Obligatory rankings post.

It’s nonsense, little more than a popularity contests. Of course the contestants with more money.

Let us look at what factors that go into the US News rankings that have a direct positive relationship to the income of the students:

  1. Graduation and retention rate : 22%
  2. Graduation rate performance: 8%
  3. SAT scores: 5%
  4. Average Alumni Giving rate: 3%
  5. Graduate indebtedness: 5%

Total: 43%

Factors that have an indirect positive relationship (factors that are related to amount of money provided tuition and donations, relative to number of students):

  1. Faculty resources: 20%
  2. Financial resources per student: 10%

Total: 30%

Factors with a direct or indirect negative relationship with the income of students’ families:

  1. Social mobility: 5%

Total: 5%

Factors with unclear relationship (or no relationship) with family income of students:

  1. High school standing: 2%
  2. Peer assessment: 20%

Total: 22%.

So 73% of each ranking is the result of how many of their students are from wealthy families.

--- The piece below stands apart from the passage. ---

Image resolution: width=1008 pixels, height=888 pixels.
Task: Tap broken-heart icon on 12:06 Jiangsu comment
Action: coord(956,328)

Let us also look at the assumptions made in the rankings:

Class size index and student/faculty ratio (9%) assume that having smaller classes is an objective measure of “quality”, i.e., that having smaller classes means that every students has a higher likelihood of succeeding.

Faculty compensation (7%) - first, it doesn’t take CoL into consideration, so rural colleges will tend to be at a disadvantage, and it doesn’t take into consideration that there are many factors that attract the best teachers to a college which have little to do with salary. Since the ranking is for the “quality” of these colleges as undergraduate institutions, these should not be ignored, but they are.

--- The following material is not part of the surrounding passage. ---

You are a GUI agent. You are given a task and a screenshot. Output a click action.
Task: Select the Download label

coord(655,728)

The ranking methodology are far better than they were. However, because the differences in the scores are so small, the effects of factors like family income of students has an oversize effect. That is why, for colleges with the same “quality” in everything else, the colleges with the richer students will always be ranked higher. That is why the same popular private colleges whose students are predominantly wealthy will always be ranked at the very top. No matter how good UCLA happens to be, they will always have far more students who drop out for financial reasons than Notre Dame or WashU, and far fewer alumni giving money and in far smaller quantities (which is also the result of having no legacy preference).

There is also the issue of SAT scores which UCLA does not even consider, which affect their rankings.

Of course, the most ridiculous factor of them all remains “Undergraduate academic reputation”. Why? Because it is based on the opinion of administrators. These are people who are rarely, if ever, in classrooms, rarely speak to students, use the most simplistic factors to determine “students success” (including, in many cases, use of websites like “Rate Your Professors”). They are not asking a single actual academic or instructor, just the administrators.

These administrators also usually have absolutely no idea how the undergraduate programs of most other colleges happen to be, but will happily provide their uninformed opinion. This uninformed opinions is then taken by USNews as “expert opinion”, and constitutes 20% of the ranking score of a college.

Finally - administrators are super busy people, and will not fill out these questionnaires unless it will benefit them or their present college. That means that they have a vested interest in giving high scores to the colleges where they may work next, and to provide low scores to other colleges, to push these down in the rankings.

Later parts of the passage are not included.